Perro come perroAntonio R. Naranjo

Rubiales y el coro del Ministerio de Igualdad

A ver si por no resucitar a Irene Montero se nos va a olvidar que el comportamiento del sujeto es una vergüenza imperdonable

Actualizada 01:30

Éste es el tercer artículo que escribo en torno a Rubiales, a lo que hay que sumar una entrega del podcast «El Centinela»: un volumen excesivo, y a la vez inevitable, que probablemente haya desviado la atención de otros hechos relevantes ocurridos, o en fase de ejecución, en un agosto nada inactivo.
La amnistía de Sánchez al golpismo, ya en marcha y con todo el aroma a pucherazo constitucional; el desafío del PSOE al propio Rey con su resistencia inicial a entender el intento de investidura de Feijóo; la ruptura de la liturgia democrática perpetrada por el sanchismo con su negativa a reconocer su derrota y la apropiación en falso de una inexistente «mayoría social» o, incluso, el coqueteo cada vez más evidente con la aceptación de un referéndum de autodeterminación en Cataluña componen el cuadro real de una España zaherida en la que, sin embargo, solo cuentan las andanzas de Rubiales.

• Sección de datos:
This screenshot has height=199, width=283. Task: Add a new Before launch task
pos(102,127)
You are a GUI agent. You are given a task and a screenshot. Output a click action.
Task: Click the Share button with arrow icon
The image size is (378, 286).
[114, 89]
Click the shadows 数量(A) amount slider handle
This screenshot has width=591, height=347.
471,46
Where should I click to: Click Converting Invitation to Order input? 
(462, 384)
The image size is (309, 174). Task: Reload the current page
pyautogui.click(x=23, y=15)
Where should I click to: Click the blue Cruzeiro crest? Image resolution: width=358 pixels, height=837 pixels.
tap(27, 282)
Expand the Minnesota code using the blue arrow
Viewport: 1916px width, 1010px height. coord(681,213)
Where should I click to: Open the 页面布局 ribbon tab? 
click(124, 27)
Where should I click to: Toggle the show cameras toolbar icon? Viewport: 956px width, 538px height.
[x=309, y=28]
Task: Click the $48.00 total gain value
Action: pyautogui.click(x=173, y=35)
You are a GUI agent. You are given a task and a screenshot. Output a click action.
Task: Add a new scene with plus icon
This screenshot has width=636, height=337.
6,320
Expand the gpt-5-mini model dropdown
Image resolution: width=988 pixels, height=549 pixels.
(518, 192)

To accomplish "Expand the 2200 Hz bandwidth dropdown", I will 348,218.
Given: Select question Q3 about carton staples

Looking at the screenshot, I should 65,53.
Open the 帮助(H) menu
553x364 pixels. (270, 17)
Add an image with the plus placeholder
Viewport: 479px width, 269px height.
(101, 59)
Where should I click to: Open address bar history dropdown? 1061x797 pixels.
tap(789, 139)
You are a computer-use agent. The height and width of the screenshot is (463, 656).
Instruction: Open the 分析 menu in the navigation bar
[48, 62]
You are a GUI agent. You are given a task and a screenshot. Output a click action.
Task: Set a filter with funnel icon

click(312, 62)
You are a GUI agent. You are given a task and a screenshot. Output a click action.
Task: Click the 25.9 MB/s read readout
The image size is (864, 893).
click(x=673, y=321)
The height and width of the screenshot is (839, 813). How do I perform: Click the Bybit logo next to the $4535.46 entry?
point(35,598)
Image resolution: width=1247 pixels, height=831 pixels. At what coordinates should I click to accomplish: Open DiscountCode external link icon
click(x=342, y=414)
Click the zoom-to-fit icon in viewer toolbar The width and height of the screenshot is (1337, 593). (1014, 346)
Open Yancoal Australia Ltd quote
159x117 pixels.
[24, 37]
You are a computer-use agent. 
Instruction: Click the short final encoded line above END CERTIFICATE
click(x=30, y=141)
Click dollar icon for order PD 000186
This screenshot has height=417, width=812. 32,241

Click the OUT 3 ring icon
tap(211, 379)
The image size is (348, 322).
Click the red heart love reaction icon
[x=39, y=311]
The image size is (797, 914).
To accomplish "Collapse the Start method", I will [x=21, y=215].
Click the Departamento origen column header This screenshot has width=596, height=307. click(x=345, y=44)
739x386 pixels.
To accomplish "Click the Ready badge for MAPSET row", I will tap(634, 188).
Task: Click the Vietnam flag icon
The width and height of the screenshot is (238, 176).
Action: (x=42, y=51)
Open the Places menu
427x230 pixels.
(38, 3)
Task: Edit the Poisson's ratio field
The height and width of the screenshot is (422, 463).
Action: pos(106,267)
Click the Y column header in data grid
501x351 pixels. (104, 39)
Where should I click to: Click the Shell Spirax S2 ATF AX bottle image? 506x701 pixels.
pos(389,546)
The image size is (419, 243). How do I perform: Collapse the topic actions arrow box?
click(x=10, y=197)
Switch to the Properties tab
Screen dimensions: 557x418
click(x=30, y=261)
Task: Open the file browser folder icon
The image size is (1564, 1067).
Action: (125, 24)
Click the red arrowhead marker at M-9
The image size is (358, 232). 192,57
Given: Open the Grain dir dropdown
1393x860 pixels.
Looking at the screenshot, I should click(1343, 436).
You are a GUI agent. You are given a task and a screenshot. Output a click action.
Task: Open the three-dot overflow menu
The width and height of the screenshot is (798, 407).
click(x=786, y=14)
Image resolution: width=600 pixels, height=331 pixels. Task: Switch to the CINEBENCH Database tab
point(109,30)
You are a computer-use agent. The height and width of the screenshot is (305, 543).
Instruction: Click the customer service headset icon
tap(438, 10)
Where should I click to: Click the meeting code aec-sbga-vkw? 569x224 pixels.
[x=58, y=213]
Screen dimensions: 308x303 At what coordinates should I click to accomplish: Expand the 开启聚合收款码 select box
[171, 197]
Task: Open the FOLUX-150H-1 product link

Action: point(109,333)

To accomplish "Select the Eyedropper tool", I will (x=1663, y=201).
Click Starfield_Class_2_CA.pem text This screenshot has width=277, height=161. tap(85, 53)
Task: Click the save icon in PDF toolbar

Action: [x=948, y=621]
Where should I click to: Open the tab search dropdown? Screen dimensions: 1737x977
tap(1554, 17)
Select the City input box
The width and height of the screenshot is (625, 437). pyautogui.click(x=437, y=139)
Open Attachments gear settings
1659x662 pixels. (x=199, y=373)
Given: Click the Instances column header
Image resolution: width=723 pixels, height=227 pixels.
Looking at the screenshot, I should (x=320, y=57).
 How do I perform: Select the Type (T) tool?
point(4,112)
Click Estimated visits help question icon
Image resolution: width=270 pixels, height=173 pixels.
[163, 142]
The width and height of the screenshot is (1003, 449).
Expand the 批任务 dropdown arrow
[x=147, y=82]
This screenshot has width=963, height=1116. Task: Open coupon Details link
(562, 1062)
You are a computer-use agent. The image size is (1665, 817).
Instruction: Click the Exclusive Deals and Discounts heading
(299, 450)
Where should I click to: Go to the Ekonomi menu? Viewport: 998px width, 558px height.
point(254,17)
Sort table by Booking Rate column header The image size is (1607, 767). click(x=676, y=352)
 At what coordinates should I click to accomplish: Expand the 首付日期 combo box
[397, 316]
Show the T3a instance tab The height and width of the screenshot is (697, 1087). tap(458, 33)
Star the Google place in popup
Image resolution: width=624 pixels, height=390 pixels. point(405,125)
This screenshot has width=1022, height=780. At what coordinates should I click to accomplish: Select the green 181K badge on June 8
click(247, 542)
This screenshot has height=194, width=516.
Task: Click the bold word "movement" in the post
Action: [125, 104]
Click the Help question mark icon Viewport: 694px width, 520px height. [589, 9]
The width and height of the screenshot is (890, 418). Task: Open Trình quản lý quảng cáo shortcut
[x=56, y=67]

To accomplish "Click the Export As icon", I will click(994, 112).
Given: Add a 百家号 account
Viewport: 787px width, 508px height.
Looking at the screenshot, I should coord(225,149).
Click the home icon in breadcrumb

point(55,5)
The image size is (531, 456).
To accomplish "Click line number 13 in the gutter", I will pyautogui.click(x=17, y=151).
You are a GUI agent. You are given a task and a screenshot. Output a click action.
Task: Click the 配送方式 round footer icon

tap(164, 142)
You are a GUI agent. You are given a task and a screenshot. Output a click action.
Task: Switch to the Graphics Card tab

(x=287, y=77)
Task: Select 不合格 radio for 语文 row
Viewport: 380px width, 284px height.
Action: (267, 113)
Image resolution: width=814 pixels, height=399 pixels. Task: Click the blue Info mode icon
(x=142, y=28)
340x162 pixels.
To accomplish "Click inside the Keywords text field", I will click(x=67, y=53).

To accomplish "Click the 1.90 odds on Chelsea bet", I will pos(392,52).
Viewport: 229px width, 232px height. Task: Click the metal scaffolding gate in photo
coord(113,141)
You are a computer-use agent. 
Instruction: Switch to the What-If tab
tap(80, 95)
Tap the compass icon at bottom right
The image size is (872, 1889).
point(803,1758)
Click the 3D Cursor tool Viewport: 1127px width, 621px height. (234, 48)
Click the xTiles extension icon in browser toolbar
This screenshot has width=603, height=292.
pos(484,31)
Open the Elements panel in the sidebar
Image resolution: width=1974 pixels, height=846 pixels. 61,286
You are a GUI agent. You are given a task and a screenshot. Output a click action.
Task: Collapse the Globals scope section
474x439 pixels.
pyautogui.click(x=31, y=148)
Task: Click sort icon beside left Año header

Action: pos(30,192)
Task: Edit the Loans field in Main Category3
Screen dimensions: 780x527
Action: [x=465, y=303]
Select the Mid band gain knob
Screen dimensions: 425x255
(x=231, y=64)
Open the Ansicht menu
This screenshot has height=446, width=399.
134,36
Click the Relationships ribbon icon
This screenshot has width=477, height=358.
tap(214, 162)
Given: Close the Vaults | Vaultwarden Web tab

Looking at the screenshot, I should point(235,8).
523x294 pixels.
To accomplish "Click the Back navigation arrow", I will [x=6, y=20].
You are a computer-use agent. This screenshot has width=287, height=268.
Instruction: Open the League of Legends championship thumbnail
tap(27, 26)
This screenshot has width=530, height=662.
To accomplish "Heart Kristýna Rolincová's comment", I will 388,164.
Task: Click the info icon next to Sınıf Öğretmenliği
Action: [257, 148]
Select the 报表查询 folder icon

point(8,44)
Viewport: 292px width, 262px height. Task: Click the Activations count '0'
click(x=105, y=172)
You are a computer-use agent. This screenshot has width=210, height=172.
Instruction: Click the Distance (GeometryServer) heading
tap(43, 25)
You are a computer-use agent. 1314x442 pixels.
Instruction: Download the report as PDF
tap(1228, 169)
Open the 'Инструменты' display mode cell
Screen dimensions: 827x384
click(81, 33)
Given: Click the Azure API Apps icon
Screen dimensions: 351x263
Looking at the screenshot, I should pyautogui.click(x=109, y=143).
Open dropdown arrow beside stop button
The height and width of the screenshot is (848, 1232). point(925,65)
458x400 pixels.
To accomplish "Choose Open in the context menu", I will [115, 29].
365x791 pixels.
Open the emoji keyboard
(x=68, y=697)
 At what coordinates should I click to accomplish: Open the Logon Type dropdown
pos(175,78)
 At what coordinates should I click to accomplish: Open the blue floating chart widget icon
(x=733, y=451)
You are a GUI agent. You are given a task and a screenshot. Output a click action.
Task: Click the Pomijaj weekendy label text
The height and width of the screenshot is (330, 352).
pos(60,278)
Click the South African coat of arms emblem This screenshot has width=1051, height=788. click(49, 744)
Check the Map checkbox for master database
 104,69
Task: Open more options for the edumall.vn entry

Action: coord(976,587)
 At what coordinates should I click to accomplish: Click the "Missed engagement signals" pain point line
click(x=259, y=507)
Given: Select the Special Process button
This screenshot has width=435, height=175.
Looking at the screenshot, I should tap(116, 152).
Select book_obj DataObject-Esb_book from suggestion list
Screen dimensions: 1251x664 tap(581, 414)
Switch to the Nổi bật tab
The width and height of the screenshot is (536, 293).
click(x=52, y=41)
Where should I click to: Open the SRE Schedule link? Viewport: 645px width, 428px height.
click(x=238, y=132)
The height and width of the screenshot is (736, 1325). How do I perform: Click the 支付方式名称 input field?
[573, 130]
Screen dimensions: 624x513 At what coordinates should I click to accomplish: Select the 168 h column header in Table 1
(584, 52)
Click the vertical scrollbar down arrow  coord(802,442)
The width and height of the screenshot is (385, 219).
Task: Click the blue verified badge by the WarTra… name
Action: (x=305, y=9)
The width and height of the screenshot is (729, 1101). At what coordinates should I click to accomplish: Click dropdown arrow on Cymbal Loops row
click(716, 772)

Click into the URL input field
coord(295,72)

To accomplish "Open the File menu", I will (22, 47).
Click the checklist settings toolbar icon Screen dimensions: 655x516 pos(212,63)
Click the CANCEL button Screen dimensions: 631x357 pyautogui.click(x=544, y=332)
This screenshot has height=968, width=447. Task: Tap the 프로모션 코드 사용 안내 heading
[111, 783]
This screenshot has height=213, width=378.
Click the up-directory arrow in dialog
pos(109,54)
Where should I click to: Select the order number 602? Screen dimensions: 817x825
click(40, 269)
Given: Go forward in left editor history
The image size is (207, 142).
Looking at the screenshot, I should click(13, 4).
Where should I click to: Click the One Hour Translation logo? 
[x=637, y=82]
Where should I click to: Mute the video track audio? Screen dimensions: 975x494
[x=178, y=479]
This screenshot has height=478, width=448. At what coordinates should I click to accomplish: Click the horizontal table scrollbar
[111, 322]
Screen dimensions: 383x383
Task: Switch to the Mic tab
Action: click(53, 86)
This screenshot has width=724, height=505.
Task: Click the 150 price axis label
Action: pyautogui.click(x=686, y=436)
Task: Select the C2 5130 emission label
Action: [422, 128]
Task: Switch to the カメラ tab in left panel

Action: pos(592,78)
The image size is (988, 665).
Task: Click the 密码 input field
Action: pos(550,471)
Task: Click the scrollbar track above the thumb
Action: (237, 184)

• Instrucción dada 1:
Actualiza el pasaje del artículo sobre Rubiales que empieza en las palabras "Actualizada 01:30" y termina después de "agosto nada inactivo.", y pon "julio" en lugar de "agosto".
• Instrucción dada 2:
Vuelve a escribir sin cambios las líneas de los registros que empiezan en la que contiene "Image resolution: width=1247" y terminan después de la que contiene "will [x=21, y=215].", ambas incluidas.

• Solución propuesta 1:
Actualizada 01:30

Éste es el tercer artículo que escribo en torno a Rubiales, a lo que hay que sumar una entrega del podcast «El Centinela»: un volumen excesivo, y a la vez inevitable, que probablemente haya desviado la atención de otros hechos relevantes ocurridos, o en fase de ejecución, en un julio nada inactivo.

• Solución propuesta 2:
Image resolution: width=1247 pixels, height=831 pixels. At what coordinates should I click to accomplish: Open DiscountCode external link icon
click(x=342, y=414)
Click the zoom-to-fit icon in viewer toolbar The width and height of the screenshot is (1337, 593). (1014, 346)
Open Yancoal Australia Ltd quote
159x117 pixels.
[24, 37]
You are a computer-use agent. 
Instruction: Click the short final encoded line above END CERTIFICATE
click(x=30, y=141)
Click dollar icon for order PD 000186
This screenshot has height=417, width=812. 32,241

Click the OUT 3 ring icon
tap(211, 379)
The image size is (348, 322).
Click the red heart love reaction icon
[x=39, y=311]
The image size is (797, 914).
To accomplish "Collapse the Start method", I will [x=21, y=215].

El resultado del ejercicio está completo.